Would you write out, word for word, each line of the records below from the top through the one holding "[LinkedIn] (751, 1939)"?

Stored entries

□ □ □ □

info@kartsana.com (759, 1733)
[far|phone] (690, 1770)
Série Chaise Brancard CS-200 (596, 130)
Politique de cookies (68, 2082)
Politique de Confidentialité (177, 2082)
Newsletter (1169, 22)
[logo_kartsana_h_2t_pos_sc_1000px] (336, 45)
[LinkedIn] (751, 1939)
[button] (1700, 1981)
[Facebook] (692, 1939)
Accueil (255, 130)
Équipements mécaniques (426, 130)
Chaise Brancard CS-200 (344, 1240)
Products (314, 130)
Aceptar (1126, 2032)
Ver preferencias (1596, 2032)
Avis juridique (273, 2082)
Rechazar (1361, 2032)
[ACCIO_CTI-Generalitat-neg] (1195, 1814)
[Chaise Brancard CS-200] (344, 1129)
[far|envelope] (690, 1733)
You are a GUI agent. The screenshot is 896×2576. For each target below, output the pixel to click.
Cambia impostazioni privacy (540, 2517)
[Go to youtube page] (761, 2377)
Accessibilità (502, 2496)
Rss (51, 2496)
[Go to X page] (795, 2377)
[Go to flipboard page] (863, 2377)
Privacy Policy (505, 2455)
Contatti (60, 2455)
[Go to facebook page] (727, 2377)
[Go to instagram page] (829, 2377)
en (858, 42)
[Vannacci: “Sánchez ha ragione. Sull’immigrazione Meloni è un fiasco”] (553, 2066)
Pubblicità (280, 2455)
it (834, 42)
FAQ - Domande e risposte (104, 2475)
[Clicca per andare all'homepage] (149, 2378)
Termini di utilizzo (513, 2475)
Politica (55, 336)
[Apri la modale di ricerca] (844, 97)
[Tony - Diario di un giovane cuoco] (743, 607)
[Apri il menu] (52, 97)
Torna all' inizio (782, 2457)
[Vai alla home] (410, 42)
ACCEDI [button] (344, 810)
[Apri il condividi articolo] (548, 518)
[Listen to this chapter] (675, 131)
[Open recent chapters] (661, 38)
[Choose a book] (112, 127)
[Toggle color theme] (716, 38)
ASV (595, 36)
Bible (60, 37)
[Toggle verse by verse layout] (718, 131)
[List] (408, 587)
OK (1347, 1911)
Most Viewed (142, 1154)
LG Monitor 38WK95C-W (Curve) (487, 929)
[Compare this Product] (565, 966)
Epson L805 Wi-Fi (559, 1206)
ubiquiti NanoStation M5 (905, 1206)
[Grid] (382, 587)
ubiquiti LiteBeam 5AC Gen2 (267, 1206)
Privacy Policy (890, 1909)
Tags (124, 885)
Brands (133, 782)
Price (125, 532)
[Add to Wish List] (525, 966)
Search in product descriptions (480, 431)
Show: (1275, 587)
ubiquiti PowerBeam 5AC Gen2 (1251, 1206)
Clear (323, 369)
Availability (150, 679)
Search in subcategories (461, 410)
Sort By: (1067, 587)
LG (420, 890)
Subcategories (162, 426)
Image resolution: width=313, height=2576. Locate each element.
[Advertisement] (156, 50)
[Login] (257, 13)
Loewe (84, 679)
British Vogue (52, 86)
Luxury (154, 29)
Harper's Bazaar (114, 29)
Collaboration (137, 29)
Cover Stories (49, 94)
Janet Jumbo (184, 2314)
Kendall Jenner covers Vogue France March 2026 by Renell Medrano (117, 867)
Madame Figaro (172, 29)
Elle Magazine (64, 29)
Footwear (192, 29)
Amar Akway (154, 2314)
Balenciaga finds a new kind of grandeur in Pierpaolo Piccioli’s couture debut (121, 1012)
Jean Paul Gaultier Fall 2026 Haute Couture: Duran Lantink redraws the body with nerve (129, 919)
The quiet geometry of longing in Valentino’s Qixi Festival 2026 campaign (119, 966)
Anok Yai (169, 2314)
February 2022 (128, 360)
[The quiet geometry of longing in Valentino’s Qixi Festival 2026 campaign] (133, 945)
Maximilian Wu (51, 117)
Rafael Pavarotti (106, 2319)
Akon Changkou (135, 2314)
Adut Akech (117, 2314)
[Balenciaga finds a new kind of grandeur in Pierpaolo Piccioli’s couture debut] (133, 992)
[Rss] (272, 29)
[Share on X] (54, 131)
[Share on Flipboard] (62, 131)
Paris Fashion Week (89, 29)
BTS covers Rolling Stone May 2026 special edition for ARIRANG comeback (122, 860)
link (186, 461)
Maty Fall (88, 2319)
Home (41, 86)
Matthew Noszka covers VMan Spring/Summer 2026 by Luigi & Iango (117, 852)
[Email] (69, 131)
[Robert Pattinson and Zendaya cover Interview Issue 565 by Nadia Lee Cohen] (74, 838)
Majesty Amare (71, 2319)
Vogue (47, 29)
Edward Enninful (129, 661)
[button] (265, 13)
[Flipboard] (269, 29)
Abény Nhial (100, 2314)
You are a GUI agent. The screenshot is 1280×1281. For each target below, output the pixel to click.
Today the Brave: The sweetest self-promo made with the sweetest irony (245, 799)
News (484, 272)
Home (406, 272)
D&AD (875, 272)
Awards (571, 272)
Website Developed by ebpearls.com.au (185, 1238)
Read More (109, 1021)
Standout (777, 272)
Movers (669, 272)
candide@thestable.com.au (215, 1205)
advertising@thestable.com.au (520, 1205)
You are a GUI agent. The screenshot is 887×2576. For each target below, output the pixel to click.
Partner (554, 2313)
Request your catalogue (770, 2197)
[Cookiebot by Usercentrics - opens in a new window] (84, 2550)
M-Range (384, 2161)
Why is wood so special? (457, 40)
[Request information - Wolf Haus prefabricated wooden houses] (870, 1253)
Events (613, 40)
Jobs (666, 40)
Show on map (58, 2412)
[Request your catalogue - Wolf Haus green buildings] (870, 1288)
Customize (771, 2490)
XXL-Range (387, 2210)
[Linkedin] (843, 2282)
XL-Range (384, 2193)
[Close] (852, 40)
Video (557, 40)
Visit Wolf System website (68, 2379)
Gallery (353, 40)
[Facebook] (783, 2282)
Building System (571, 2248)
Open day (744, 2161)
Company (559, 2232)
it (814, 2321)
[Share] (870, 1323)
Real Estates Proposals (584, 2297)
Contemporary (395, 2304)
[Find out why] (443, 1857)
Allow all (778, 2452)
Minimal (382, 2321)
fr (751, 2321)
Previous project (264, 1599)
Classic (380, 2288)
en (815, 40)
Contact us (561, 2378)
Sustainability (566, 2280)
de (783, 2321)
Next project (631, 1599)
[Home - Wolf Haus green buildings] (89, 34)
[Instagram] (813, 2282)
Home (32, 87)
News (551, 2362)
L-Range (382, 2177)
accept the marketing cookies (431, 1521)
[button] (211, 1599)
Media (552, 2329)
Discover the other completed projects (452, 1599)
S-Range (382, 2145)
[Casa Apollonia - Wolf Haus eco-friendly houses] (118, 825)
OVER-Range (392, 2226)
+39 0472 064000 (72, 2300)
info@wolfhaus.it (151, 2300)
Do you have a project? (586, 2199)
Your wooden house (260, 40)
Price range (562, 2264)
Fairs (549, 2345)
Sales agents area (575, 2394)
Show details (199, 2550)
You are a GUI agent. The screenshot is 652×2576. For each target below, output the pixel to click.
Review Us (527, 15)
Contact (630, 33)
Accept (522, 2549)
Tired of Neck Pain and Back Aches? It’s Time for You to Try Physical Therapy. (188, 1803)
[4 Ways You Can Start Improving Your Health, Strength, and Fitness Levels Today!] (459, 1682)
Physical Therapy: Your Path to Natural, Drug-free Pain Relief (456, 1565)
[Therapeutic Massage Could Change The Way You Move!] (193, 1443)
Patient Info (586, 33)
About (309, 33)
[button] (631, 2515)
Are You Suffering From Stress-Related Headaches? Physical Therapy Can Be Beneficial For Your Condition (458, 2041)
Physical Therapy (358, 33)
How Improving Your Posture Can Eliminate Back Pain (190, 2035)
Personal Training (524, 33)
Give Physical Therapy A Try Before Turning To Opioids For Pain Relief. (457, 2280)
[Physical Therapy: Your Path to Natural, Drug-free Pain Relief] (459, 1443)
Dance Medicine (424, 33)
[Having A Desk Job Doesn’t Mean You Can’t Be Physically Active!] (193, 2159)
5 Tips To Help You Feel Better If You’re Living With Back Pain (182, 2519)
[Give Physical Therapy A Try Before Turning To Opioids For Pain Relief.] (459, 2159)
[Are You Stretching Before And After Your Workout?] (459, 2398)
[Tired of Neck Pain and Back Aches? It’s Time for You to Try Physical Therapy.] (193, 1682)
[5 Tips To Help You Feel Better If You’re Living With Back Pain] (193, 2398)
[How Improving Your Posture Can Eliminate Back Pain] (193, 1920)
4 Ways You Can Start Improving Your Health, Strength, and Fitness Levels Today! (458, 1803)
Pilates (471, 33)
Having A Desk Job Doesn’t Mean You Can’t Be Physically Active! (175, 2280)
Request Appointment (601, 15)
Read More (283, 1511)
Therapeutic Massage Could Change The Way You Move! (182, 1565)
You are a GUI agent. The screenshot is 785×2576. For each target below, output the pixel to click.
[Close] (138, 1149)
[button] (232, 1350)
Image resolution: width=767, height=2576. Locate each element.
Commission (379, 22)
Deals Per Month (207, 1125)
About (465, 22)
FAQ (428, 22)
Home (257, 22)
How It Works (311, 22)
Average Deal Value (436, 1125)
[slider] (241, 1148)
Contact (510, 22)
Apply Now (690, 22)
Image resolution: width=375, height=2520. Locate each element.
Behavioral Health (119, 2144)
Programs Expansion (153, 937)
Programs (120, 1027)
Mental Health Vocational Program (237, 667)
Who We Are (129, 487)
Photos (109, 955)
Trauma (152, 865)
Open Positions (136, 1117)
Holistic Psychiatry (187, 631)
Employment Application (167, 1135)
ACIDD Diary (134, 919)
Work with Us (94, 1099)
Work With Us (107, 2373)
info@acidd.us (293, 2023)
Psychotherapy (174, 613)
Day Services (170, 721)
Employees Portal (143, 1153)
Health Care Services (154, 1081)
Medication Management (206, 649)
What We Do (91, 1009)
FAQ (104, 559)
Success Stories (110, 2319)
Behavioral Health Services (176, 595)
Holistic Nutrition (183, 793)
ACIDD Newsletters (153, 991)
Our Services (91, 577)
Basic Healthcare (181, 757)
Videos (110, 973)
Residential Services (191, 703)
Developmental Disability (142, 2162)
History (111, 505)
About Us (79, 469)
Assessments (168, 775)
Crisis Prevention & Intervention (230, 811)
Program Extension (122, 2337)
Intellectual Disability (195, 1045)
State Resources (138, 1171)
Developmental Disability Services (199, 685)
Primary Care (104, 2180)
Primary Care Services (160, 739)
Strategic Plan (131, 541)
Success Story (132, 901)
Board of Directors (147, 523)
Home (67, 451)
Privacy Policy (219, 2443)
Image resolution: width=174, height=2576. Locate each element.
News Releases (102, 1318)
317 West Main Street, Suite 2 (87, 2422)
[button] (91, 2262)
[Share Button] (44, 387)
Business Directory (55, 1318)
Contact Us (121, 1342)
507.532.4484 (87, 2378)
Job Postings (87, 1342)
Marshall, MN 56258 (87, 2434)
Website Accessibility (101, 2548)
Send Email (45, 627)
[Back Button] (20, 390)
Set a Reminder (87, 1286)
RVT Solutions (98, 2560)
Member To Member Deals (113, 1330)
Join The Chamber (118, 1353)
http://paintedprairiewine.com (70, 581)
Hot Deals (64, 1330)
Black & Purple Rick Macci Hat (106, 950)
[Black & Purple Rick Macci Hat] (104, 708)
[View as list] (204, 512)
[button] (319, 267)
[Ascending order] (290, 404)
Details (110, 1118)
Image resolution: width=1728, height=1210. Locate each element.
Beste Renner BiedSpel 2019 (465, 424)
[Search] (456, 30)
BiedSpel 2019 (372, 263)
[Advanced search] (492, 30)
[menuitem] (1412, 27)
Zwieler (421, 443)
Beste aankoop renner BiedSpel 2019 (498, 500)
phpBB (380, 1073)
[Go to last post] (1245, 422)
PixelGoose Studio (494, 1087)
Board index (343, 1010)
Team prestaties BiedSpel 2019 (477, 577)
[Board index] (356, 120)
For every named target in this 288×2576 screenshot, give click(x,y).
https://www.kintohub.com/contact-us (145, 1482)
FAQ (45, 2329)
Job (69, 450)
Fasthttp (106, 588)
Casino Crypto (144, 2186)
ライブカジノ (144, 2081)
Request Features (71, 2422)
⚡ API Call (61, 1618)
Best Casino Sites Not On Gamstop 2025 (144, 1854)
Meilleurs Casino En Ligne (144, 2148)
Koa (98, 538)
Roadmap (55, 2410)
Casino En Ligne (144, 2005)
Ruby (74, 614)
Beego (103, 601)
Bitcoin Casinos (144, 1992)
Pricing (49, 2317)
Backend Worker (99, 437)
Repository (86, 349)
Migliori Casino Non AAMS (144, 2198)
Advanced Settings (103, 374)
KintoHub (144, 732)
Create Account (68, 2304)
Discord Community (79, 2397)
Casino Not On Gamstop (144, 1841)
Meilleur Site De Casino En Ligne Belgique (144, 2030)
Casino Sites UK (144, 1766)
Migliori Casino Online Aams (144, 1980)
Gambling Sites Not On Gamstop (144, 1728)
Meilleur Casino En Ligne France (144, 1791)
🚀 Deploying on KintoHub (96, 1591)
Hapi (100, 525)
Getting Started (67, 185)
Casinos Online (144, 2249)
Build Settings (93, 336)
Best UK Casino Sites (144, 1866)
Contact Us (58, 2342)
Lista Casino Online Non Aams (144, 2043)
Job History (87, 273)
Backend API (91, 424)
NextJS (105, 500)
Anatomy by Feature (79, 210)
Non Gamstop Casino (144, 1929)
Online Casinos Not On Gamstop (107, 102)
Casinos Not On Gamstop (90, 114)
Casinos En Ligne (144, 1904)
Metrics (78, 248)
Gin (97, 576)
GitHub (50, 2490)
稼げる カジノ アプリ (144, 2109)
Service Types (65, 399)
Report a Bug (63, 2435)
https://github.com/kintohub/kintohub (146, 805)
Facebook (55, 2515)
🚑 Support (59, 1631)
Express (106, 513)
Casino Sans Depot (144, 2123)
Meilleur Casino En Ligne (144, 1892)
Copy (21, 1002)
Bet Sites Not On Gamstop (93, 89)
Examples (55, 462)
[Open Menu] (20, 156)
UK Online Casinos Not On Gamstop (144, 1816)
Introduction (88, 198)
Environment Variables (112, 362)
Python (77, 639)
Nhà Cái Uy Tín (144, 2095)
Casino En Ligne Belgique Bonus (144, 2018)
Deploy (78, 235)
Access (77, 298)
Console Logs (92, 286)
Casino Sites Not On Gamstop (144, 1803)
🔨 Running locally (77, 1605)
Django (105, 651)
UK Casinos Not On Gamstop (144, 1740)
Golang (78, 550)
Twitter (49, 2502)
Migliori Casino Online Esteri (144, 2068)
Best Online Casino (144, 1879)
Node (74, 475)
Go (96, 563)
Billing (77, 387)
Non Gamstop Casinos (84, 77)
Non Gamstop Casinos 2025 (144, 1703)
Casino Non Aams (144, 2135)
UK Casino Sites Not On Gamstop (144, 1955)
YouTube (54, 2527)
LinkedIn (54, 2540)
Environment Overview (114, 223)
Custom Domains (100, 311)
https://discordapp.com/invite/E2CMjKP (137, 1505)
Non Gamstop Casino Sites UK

□ □ □ □

**YOUR RESPONSE:**
info@kartsana.com (759, 1733)
[far|phone] (690, 1770)
Série Chaise Brancard CS-200 (596, 130)
Politique de cookies (68, 2082)
Politique de Confidentialité (177, 2082)
Newsletter (1169, 22)
[logo_kartsana_h_2t_pos_sc_1000px] (336, 45)
[LinkedIn] (751, 1939)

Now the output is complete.